If you doubt this conclusion, just have a look at the reader responses to Fox's article, or to the O'Loughlin posting to which I link above--or to any of the constant discussions of gay and lesbian human beings going on in recent years at various Catholic blog sites, in which "the homosexuals" are placed under a microscope, diced up, classified, and dismissed--with no input at all from the fellow human beings being treated in this outrageous way.  Google, if you will, the terms "Cordileone," "gays" (or "homosexuals"), and "devil," and see how many hits pop up leading you to discussions at Catholic blog sites in the recent past, linking gay human beings to the devil.

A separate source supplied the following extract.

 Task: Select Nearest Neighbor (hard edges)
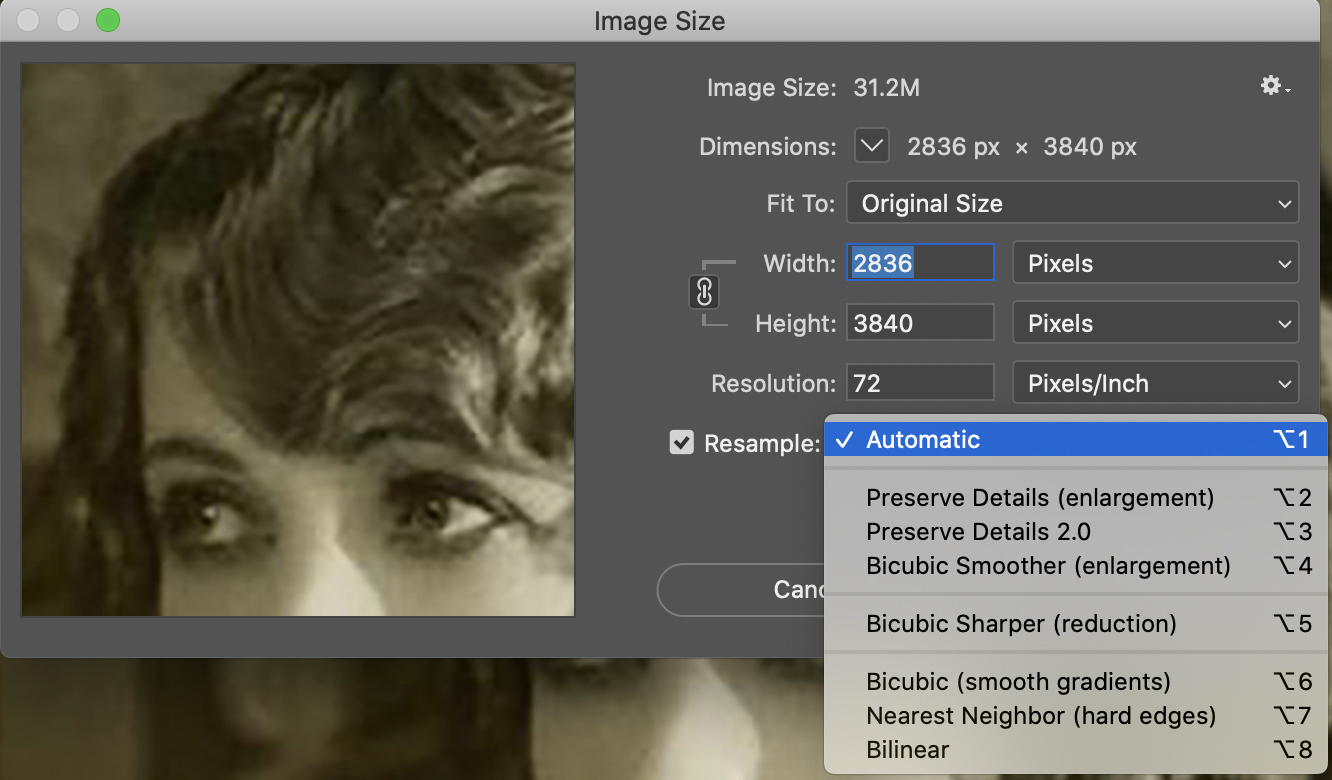[1041, 716]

(I'm inserting Bishop Cordileone's name into that sentence for two reasons. First, as I reported several days ago, the media have stated that he himself has made public rhetorical links between gay human beings and the diabolical.  And in trying to verify my memory that this was the case as I blogged about this matter several days ago, I did the Google search I recommend above, and found how frequently gays are linked to the devil on various Catholic blog sites in recent years--and often in association with discussions about Cordileone, who heads the U.S. Catholic Bishops Conference's Subcommittee for the Promotion and Defense of Marriage, from which Avila has just resigned.   And so the second reason Cordileone's name is in that string of Google terms is that I'm telling you what I discovered when I did such a search myself--and how many hits I find leading me to Catholic blog sites full of demonizing language about those who are gay.)

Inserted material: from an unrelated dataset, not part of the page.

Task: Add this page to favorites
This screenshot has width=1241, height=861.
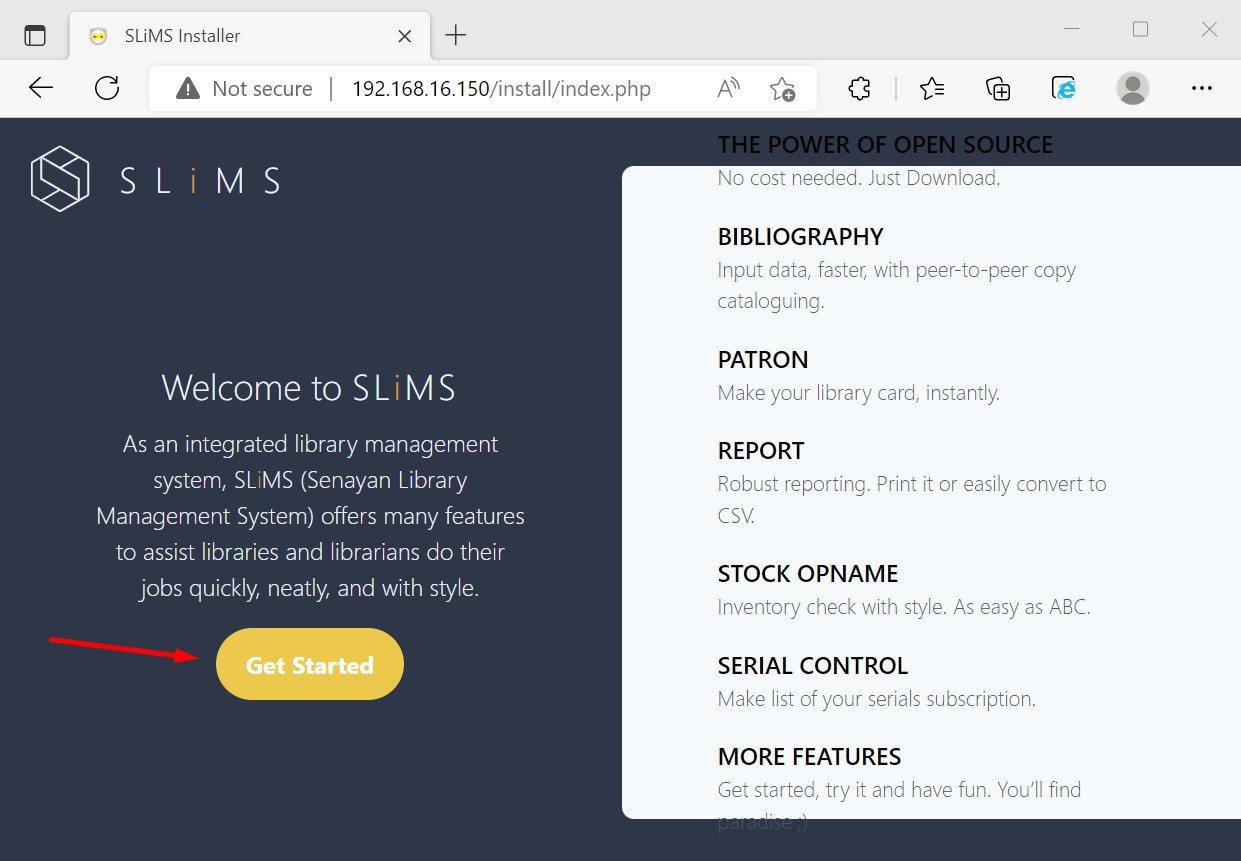Action: tap(782, 89)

Demonizing: that's quite precisely what we're doing when we link a minority group--vulnerable minorities susceptible to historic discrimination are almost always singled out in this way--to the devil.  And when we suggest that the very nature of the members of that minority group derives from the devil or from diabolical influence, as Mr. Avila recently did and as numerous fundamentalist Protestants in the United States have long done.

And as my initial posting about the Avila affair (to which the second link in this posting points) noted, demonization of a vulnerable minority is always, throughout history, a precursor to enacting social violence against the minority designated as demonic.  The rhetorical violence of demonization leads to the real violence of social oppression, discrimination, exclusion from participation in social structures, and, often, outright physical brutality and violent assault.

Before the Nazis moved against the Jewish population of Germany (and then of every nation they occupied in the 1930s), they demonized Jews.  They did so by publishing ugly propaganda suggesting that the Jewish people were a dirty, infectious agent sapping the vitality of the German people.  School children in Nazi Germany were treated to lectures and given textbooks depicting Jewish people in toxic, outrageously stereotypical ways which suggested that Jews were subhuman.  And from this rhetorical demonization of the Jewish people to violent assaults on them and their eventual extermination was just one small step.

One of the primary lessons we learned (or should have learned) from the Nazi period is the danger of standing by in silence as vulnerable minority groups are demonized by a loud few, and made susceptible to violence.  I am glad that Tom Fox and many others are now speaking out, after what Mr. Avila said as an advisor to the U.S. Catholic bishops!

It's time for the silent majority of American Catholics to begin speaking out. It's high time.  Before more damage is done.  And before the Catholic brand begins to be determined entirely in the mind of the public as a heterosexist and homophobic (not to mention misogynistic) brand implying that the Catholic church functions--and should function--as a country club for entitled heterosexual males, in which women and gay persons are second-class citizens.

The graphic is a sign of a protestor following the announcement in June that the Catholic archdiocese of Boston was canceling a Mass sponsored by a Boston parish to support the gay community during Gay Pride month.